§ **WORK TO BE COMPLETED**: Copy out all the records below, changing every "computer-use agent" to "GUI automation agent" and leaving the rest untouched.

(Item position entries)
+++++

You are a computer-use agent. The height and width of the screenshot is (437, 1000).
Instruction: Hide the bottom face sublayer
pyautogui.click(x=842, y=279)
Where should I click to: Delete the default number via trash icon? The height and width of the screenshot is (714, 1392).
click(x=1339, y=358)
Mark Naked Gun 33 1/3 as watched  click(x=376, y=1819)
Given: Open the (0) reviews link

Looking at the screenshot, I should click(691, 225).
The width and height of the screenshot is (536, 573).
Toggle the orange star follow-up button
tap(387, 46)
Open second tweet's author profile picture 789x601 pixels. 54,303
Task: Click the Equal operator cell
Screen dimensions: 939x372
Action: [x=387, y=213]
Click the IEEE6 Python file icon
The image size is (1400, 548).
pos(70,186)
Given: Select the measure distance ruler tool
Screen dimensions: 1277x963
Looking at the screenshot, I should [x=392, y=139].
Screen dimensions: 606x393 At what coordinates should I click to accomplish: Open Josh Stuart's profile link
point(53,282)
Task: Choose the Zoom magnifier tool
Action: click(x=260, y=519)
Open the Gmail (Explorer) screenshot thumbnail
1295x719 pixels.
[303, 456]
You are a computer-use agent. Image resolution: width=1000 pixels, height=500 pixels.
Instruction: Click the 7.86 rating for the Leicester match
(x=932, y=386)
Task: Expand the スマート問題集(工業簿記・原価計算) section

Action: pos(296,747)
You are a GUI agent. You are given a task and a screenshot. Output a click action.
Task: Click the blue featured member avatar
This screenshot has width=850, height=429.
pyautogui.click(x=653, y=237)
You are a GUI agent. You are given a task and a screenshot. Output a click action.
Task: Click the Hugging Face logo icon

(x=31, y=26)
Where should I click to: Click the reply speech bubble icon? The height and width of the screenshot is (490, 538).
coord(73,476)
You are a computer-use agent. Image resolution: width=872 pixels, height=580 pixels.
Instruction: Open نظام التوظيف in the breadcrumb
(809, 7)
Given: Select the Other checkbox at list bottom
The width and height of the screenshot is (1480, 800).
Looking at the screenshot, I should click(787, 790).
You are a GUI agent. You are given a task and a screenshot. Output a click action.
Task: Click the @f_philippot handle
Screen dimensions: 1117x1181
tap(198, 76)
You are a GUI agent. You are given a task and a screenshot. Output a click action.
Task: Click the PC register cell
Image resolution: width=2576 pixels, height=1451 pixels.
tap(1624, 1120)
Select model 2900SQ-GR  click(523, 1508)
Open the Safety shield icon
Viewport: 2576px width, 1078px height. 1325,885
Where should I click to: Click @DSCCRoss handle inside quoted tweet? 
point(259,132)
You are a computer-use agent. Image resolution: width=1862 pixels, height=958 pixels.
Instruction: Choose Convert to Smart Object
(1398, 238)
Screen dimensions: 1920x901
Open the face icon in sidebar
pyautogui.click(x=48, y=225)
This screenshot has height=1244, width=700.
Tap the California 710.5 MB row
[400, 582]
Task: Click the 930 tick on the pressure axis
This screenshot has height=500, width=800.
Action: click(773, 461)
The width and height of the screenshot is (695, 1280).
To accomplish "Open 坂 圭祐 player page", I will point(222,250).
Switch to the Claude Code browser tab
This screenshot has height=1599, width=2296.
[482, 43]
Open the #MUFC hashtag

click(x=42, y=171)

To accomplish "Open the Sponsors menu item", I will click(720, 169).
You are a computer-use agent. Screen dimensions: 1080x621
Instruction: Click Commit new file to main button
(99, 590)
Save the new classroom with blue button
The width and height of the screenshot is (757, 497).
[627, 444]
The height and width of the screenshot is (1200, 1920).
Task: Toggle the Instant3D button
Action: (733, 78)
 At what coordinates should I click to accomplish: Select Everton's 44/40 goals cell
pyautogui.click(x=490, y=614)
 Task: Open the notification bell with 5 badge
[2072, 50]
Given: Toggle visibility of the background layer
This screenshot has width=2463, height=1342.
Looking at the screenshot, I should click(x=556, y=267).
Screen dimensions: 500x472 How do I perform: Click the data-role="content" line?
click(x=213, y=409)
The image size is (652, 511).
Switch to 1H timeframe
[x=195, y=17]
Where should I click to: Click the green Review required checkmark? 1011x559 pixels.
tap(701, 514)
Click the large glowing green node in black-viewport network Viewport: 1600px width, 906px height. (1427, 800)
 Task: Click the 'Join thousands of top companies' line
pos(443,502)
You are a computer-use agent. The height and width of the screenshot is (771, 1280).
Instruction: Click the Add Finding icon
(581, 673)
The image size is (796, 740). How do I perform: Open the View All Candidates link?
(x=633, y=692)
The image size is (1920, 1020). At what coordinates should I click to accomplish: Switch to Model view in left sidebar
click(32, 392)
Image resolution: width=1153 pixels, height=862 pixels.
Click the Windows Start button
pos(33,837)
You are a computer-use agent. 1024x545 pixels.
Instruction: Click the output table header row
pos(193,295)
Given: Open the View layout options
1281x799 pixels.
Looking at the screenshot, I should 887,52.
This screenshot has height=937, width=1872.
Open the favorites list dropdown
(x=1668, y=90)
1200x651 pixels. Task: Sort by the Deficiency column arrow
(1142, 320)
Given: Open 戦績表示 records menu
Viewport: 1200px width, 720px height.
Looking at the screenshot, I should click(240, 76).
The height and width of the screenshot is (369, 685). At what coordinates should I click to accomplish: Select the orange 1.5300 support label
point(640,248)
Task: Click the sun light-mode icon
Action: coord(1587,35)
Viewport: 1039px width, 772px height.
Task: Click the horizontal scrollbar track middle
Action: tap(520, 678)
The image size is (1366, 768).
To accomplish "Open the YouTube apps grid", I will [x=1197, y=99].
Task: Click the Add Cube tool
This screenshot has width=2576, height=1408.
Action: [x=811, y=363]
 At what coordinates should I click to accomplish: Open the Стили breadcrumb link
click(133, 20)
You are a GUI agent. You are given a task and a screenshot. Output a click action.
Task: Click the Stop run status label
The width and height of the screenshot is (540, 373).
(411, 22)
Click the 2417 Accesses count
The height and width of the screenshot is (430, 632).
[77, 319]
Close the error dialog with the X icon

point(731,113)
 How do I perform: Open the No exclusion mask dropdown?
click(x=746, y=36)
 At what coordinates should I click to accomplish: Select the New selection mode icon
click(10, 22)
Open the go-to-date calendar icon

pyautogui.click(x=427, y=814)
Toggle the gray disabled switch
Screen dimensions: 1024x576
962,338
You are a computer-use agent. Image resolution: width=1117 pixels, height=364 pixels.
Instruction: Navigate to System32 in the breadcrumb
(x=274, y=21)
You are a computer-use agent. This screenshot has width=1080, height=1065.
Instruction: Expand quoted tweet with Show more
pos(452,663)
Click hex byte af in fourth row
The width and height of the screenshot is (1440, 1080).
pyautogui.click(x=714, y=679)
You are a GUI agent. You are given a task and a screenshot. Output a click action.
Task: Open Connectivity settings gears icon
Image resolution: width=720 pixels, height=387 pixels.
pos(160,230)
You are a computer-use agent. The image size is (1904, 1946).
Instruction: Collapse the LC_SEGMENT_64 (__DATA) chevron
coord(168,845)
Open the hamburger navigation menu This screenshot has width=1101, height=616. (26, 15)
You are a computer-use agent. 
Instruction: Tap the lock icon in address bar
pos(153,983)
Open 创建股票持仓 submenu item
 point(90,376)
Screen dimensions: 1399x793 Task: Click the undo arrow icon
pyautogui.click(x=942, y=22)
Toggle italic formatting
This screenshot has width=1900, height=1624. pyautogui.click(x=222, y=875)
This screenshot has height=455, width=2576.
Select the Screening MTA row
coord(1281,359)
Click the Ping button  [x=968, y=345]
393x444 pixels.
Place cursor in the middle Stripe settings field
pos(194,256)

+++++

§ **SOLUTION TO THIS TASK**:
You are a GUI automation agent. The height and width of the screenshot is (437, 1000).
Instruction: Hide the bottom face sublayer
pyautogui.click(x=842, y=279)
Where should I click to: Delete the default number via trash icon? The height and width of the screenshot is (714, 1392).
click(x=1339, y=358)
Mark Naked Gun 33 1/3 as watched  click(x=376, y=1819)
Given: Open the (0) reviews link

Looking at the screenshot, I should click(691, 225).
The width and height of the screenshot is (536, 573).
Toggle the orange star follow-up button
tap(387, 46)
Open second tweet's author profile picture 789x601 pixels. 54,303
Task: Click the Equal operator cell
Screen dimensions: 939x372
Action: [x=387, y=213]
Click the IEEE6 Python file icon
The image size is (1400, 548).
pos(70,186)
Given: Select the measure distance ruler tool
Screen dimensions: 1277x963
Looking at the screenshot, I should [x=392, y=139].
Screen dimensions: 606x393 At what coordinates should I click to accomplish: Open Josh Stuart's profile link
point(53,282)
Task: Choose the Zoom magnifier tool
Action: click(x=260, y=519)
Open the Gmail (Explorer) screenshot thumbnail
1295x719 pixels.
[303, 456]
You are a GUI automation agent. Image resolution: width=1000 pixels, height=500 pixels.
Instruction: Click the 7.86 rating for the Leicester match
(x=932, y=386)
Task: Expand the スマート問題集(工業簿記・原価計算) section

Action: pos(296,747)
You are a GUI agent. You are given a task and a screenshot. Output a click action.
Task: Click the blue featured member avatar
This screenshot has width=850, height=429.
pyautogui.click(x=653, y=237)
You are a GUI agent. You are given a task and a screenshot. Output a click action.
Task: Click the Hugging Face logo icon

(x=31, y=26)
Where should I click to: Click the reply speech bubble icon? The height and width of the screenshot is (490, 538).
coord(73,476)
You are a GUI automation agent. Image resolution: width=872 pixels, height=580 pixels.
Instruction: Open نظام التوظيف in the breadcrumb
(809, 7)
Given: Select the Other checkbox at list bottom
The width and height of the screenshot is (1480, 800).
Looking at the screenshot, I should click(787, 790).
You are a GUI agent. You are given a task and a screenshot. Output a click action.
Task: Click the @f_philippot handle
Screen dimensions: 1117x1181
tap(198, 76)
You are a GUI agent. You are given a task and a screenshot. Output a click action.
Task: Click the PC register cell
Image resolution: width=2576 pixels, height=1451 pixels.
tap(1624, 1120)
Select model 2900SQ-GR  click(523, 1508)
Open the Safety shield icon
Viewport: 2576px width, 1078px height. 1325,885
Where should I click to: Click @DSCCRoss handle inside quoted tweet? 
point(259,132)
You are a GUI automation agent. Image resolution: width=1862 pixels, height=958 pixels.
Instruction: Choose Convert to Smart Object
(1398, 238)
Screen dimensions: 1920x901
Open the face icon in sidebar
pyautogui.click(x=48, y=225)
This screenshot has height=1244, width=700.
Tap the California 710.5 MB row
[400, 582]
Task: Click the 930 tick on the pressure axis
This screenshot has height=500, width=800.
Action: click(773, 461)
The width and height of the screenshot is (695, 1280).
To accomplish "Open 坂 圭祐 player page", I will point(222,250).
Switch to the Claude Code browser tab
This screenshot has height=1599, width=2296.
[482, 43]
Open the #MUFC hashtag

click(x=42, y=171)

To accomplish "Open the Sponsors menu item", I will click(720, 169).
You are a GUI automation agent. Screen dimensions: 1080x621
Instruction: Click Commit new file to main button
(99, 590)
Save the new classroom with blue button
The width and height of the screenshot is (757, 497).
[627, 444]
The height and width of the screenshot is (1200, 1920).
Task: Toggle the Instant3D button
Action: (733, 78)
 At what coordinates should I click to accomplish: Select Everton's 44/40 goals cell
pyautogui.click(x=490, y=614)
 Task: Open the notification bell with 5 badge
[2072, 50]
Given: Toggle visibility of the background layer
This screenshot has width=2463, height=1342.
Looking at the screenshot, I should click(x=556, y=267).
Screen dimensions: 500x472 How do I perform: Click the data-role="content" line?
click(x=213, y=409)
The image size is (652, 511).
Switch to 1H timeframe
[x=195, y=17]
Where should I click to: Click the green Review required checkmark? 1011x559 pixels.
tap(701, 514)
Click the large glowing green node in black-viewport network Viewport: 1600px width, 906px height. (1427, 800)
 Task: Click the 'Join thousands of top companies' line
pos(443,502)
You are a GUI automation agent. The height and width of the screenshot is (771, 1280).
Instruction: Click the Add Finding icon
(581, 673)
The image size is (796, 740). How do I perform: Open the View All Candidates link?
(x=633, y=692)
The image size is (1920, 1020). At what coordinates should I click to accomplish: Switch to Model view in left sidebar
click(32, 392)
Image resolution: width=1153 pixels, height=862 pixels.
Click the Windows Start button
pos(33,837)
You are a GUI automation agent. 1024x545 pixels.
Instruction: Click the output table header row
pos(193,295)
Given: Open the View layout options
1281x799 pixels.
Looking at the screenshot, I should 887,52.
This screenshot has height=937, width=1872.
Open the favorites list dropdown
(x=1668, y=90)
1200x651 pixels. Task: Sort by the Deficiency column arrow
(1142, 320)
Given: Open 戦績表示 records menu
Viewport: 1200px width, 720px height.
Looking at the screenshot, I should click(240, 76).
The height and width of the screenshot is (369, 685). At what coordinates should I click to accomplish: Select the orange 1.5300 support label
point(640,248)
Task: Click the sun light-mode icon
Action: coord(1587,35)
Viewport: 1039px width, 772px height.
Task: Click the horizontal scrollbar track middle
Action: tap(520, 678)
The image size is (1366, 768).
To accomplish "Open the YouTube apps grid", I will [x=1197, y=99].
Task: Click the Add Cube tool
This screenshot has width=2576, height=1408.
Action: [x=811, y=363]
 At what coordinates should I click to accomplish: Open the Стили breadcrumb link
click(133, 20)
You are a GUI agent. You are given a task and a screenshot. Output a click action.
Task: Click the Stop run status label
The width and height of the screenshot is (540, 373).
(411, 22)
Click the 2417 Accesses count
The height and width of the screenshot is (430, 632).
[77, 319]
Close the error dialog with the X icon

point(731,113)
 How do I perform: Open the No exclusion mask dropdown?
click(x=746, y=36)
 At what coordinates should I click to accomplish: Select the New selection mode icon
click(10, 22)
Open the go-to-date calendar icon

pyautogui.click(x=427, y=814)
Toggle the gray disabled switch
Screen dimensions: 1024x576
962,338
You are a GUI automation agent. Image resolution: width=1117 pixels, height=364 pixels.
Instruction: Navigate to System32 in the breadcrumb
(x=274, y=21)
You are a GUI automation agent. This screenshot has width=1080, height=1065.
Instruction: Expand quoted tweet with Show more
pos(452,663)
Click hex byte af in fourth row
The width and height of the screenshot is (1440, 1080).
pyautogui.click(x=714, y=679)
You are a GUI agent. You are given a task and a screenshot. Output a click action.
Task: Open Connectivity settings gears icon
Image resolution: width=720 pixels, height=387 pixels.
pos(160,230)
You are a GUI automation agent. The image size is (1904, 1946).
Instruction: Collapse the LC_SEGMENT_64 (__DATA) chevron
coord(168,845)
Open the hamburger navigation menu This screenshot has width=1101, height=616. (26, 15)
You are a GUI automation agent. 
Instruction: Tap the lock icon in address bar
pos(153,983)
Open 创建股票持仓 submenu item
 point(90,376)
Screen dimensions: 1399x793 Task: Click the undo arrow icon
pyautogui.click(x=942, y=22)
Toggle italic formatting
This screenshot has width=1900, height=1624. pyautogui.click(x=222, y=875)
This screenshot has height=455, width=2576.
Select the Screening MTA row
coord(1281,359)
Click the Ping button  [x=968, y=345]
393x444 pixels.
Place cursor in the middle Stripe settings field
pos(194,256)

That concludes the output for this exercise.